Content starts

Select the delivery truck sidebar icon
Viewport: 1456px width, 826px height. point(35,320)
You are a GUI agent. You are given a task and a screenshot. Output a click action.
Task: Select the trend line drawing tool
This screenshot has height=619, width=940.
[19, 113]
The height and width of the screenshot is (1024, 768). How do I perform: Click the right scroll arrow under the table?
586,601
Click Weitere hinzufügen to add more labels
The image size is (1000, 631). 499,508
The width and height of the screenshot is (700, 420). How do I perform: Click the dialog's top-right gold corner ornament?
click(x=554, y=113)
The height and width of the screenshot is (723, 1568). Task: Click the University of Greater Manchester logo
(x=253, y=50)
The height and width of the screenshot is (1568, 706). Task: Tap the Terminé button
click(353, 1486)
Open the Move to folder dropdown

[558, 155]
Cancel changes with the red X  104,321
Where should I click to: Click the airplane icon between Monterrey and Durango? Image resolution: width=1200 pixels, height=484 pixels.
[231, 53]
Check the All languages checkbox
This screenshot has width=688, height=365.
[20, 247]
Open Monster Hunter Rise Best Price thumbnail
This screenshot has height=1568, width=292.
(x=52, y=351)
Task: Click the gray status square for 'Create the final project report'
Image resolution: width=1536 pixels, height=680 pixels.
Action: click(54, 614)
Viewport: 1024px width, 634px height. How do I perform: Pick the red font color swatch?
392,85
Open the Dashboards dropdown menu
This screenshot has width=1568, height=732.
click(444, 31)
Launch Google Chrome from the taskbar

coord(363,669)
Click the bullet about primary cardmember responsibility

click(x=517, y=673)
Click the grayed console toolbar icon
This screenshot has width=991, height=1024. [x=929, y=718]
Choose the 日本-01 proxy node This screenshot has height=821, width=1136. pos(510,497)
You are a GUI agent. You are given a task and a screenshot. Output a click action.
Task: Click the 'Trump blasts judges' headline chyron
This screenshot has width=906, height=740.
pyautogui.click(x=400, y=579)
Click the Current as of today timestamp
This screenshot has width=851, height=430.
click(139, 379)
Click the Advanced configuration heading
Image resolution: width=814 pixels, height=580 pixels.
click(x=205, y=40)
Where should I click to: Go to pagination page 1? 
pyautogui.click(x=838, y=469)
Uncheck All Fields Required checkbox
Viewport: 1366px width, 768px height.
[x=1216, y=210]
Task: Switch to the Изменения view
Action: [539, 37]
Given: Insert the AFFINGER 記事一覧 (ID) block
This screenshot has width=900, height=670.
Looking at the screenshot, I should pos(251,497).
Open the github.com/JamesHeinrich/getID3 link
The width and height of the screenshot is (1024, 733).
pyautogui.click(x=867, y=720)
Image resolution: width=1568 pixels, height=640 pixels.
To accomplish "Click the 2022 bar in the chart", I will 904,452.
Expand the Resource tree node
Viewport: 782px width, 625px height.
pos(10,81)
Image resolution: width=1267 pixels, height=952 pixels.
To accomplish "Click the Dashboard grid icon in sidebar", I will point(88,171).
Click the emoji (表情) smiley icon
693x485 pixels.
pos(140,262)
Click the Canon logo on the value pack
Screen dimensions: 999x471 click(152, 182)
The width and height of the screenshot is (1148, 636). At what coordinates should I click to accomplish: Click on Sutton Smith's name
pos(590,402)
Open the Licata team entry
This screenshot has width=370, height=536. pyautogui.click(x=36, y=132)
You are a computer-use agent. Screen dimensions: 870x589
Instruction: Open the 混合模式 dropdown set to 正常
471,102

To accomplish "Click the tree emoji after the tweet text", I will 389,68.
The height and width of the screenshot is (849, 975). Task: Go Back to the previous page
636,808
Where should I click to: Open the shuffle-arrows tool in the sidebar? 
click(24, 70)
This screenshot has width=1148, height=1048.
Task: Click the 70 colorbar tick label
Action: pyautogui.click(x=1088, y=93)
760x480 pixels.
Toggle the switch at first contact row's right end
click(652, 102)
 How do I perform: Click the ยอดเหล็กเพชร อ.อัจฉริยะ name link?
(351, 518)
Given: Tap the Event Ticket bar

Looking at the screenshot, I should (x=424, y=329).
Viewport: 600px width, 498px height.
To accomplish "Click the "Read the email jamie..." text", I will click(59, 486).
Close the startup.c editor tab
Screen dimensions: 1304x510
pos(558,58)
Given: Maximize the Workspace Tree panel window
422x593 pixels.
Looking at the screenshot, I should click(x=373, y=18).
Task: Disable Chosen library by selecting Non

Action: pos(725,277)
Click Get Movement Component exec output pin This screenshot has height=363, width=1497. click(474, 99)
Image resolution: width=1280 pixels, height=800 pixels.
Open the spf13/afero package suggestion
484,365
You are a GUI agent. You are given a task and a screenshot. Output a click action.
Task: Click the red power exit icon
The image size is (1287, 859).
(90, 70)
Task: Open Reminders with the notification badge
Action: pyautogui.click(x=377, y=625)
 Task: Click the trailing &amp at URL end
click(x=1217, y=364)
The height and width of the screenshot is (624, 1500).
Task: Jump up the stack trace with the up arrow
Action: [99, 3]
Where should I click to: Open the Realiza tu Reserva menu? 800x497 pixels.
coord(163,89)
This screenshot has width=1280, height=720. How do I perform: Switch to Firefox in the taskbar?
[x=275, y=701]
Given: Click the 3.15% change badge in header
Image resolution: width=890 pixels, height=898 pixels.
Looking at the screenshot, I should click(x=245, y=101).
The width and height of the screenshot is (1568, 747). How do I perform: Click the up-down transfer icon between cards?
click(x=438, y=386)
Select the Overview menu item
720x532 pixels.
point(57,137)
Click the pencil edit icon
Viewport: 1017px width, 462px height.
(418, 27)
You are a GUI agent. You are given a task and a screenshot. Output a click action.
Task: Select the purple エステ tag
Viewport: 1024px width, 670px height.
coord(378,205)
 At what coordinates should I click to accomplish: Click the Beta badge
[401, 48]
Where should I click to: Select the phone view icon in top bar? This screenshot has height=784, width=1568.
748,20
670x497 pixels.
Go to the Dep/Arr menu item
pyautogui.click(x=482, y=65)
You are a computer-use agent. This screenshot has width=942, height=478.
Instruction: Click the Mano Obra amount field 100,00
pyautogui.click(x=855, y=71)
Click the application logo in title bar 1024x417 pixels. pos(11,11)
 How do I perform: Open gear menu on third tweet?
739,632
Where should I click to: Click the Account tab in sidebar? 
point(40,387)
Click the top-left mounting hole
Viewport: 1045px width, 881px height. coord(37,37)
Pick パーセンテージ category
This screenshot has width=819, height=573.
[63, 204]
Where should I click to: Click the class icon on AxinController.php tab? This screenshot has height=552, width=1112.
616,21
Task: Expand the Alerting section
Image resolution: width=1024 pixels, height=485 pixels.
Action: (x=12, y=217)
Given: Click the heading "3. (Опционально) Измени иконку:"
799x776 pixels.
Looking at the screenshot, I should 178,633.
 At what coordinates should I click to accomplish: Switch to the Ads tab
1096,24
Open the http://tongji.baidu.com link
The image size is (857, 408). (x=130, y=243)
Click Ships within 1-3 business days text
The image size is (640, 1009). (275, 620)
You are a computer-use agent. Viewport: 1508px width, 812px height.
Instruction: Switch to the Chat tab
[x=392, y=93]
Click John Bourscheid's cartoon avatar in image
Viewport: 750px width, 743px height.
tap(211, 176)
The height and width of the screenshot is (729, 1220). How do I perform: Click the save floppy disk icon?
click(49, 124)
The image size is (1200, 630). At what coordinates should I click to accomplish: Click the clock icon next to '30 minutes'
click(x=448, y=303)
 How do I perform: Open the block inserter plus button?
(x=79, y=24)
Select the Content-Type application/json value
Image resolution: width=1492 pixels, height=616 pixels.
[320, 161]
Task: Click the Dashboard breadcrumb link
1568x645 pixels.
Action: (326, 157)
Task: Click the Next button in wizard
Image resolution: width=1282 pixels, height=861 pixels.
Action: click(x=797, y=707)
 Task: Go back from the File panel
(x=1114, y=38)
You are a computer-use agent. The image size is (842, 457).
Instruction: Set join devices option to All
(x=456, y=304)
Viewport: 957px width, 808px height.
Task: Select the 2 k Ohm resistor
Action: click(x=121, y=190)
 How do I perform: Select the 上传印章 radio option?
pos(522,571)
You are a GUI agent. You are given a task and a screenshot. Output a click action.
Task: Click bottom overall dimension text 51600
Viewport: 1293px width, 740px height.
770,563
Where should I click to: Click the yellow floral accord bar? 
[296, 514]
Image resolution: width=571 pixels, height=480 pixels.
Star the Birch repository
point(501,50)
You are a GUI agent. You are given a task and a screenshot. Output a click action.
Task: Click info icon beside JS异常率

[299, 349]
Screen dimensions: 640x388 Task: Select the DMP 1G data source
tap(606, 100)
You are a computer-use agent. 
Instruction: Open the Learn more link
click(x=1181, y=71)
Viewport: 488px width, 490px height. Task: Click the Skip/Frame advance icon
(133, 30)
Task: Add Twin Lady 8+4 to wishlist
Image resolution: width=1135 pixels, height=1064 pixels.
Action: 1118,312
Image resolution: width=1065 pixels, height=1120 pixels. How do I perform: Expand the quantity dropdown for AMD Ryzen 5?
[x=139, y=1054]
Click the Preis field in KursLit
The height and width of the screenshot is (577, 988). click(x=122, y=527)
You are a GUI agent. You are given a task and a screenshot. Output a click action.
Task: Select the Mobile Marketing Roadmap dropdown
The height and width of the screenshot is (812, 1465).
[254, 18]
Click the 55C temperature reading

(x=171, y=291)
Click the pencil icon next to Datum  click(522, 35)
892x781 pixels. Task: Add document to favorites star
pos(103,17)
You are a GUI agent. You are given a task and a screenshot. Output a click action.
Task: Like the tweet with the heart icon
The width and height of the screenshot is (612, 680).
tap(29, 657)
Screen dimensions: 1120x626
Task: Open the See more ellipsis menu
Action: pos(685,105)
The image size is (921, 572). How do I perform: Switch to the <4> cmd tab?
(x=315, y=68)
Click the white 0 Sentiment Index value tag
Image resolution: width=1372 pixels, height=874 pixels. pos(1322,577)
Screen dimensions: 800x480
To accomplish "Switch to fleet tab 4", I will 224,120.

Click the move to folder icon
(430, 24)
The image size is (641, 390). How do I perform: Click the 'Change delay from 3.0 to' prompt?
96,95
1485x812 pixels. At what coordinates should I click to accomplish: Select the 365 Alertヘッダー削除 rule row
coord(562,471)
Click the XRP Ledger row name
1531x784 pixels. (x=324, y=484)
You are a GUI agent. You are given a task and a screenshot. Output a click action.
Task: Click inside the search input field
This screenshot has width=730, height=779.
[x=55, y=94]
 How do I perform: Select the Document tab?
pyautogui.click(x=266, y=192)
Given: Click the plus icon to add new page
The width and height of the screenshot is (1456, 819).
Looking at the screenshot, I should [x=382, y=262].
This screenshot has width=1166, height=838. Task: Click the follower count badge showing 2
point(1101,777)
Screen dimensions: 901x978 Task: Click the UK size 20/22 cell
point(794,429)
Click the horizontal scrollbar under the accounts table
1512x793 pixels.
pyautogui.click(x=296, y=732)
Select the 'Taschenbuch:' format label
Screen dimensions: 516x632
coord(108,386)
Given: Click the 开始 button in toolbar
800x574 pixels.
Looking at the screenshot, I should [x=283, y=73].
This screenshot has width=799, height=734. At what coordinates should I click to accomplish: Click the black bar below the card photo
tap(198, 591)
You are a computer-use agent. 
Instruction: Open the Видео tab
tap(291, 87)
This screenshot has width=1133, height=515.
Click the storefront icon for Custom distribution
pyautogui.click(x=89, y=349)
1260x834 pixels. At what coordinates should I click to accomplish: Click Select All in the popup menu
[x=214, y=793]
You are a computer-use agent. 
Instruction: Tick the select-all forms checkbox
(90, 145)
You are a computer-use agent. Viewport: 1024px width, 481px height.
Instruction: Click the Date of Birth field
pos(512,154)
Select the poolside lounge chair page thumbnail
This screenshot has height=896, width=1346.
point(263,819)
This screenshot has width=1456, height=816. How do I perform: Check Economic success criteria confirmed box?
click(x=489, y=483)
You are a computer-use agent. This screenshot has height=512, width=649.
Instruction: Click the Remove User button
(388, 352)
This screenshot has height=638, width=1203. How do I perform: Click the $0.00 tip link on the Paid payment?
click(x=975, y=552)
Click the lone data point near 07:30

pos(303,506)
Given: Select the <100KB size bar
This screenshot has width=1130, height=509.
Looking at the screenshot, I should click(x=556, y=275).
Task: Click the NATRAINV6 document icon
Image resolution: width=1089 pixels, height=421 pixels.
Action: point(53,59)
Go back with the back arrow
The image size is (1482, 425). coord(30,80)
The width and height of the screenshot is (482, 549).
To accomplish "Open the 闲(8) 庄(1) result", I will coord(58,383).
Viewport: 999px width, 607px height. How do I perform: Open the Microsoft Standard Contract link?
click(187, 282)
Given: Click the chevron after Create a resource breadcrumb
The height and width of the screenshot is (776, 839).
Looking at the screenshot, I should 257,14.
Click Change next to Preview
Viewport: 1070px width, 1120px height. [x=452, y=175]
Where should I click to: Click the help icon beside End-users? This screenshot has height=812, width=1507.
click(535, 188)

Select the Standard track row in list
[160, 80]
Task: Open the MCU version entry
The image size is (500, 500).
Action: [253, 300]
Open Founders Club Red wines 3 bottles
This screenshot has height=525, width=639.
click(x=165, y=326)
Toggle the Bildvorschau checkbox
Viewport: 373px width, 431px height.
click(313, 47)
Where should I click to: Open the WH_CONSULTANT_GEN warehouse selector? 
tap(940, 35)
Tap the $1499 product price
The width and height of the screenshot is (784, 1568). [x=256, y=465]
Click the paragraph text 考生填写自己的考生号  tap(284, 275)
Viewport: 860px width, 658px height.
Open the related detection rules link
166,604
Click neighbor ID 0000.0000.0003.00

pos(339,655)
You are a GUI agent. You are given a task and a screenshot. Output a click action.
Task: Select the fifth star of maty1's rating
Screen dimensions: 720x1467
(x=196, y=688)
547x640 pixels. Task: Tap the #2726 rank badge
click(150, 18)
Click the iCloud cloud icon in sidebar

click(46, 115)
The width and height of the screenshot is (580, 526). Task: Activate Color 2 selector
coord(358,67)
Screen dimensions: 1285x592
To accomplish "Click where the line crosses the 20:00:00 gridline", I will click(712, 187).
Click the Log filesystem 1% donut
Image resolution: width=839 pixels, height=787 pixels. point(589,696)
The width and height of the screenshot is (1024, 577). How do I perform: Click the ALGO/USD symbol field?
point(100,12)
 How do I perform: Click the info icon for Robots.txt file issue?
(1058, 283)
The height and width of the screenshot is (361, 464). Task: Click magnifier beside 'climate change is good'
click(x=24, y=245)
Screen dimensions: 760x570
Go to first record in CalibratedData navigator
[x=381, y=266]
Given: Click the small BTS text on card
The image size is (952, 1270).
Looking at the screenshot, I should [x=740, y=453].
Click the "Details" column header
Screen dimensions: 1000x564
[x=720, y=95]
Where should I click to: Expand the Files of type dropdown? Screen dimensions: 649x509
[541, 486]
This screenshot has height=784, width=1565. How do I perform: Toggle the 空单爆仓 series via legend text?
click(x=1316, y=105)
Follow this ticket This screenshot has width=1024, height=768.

Content ends

_TASK DESCRIPTION_:
All lines above from the line with "Task: Click the gray" through the line with "Image resolution: width=1568", both included, are to be set down exactly, with nothing else.

_RESULT OF THIS TASK_:
Task: Click the gray status square for 'Create the final project report'
Image resolution: width=1536 pixels, height=680 pixels.
Action: click(54, 614)
Viewport: 1024px width, 634px height. How do I perform: Pick the red font color swatch?
392,85
Open the Dashboards dropdown menu
This screenshot has width=1568, height=732.
click(444, 31)
Launch Google Chrome from the taskbar

coord(363,669)
Click the bullet about primary cardmember responsibility

click(x=517, y=673)
Click the grayed console toolbar icon
This screenshot has width=991, height=1024. [x=929, y=718]
Choose the 日本-01 proxy node This screenshot has height=821, width=1136. pos(510,497)
You are a GUI agent. You are given a task and a screenshot. Output a click action.
Task: Click the 'Trump blasts judges' headline chyron
This screenshot has width=906, height=740.
pyautogui.click(x=400, y=579)
Click the Current as of today timestamp
This screenshot has width=851, height=430.
click(139, 379)
Click the Advanced configuration heading
Image resolution: width=814 pixels, height=580 pixels.
click(x=205, y=40)
Where should I click to: Go to pagination page 1? 
pyautogui.click(x=838, y=469)
Uncheck All Fields Required checkbox
Viewport: 1366px width, 768px height.
[x=1216, y=210]
Task: Switch to the Изменения view
Action: [539, 37]
Given: Insert the AFFINGER 記事一覧 (ID) block
This screenshot has width=900, height=670.
Looking at the screenshot, I should pos(251,497).
Open the github.com/JamesHeinrich/getID3 link
The width and height of the screenshot is (1024, 733).
pyautogui.click(x=867, y=720)
Image resolution: width=1568 pixels, height=640 pixels.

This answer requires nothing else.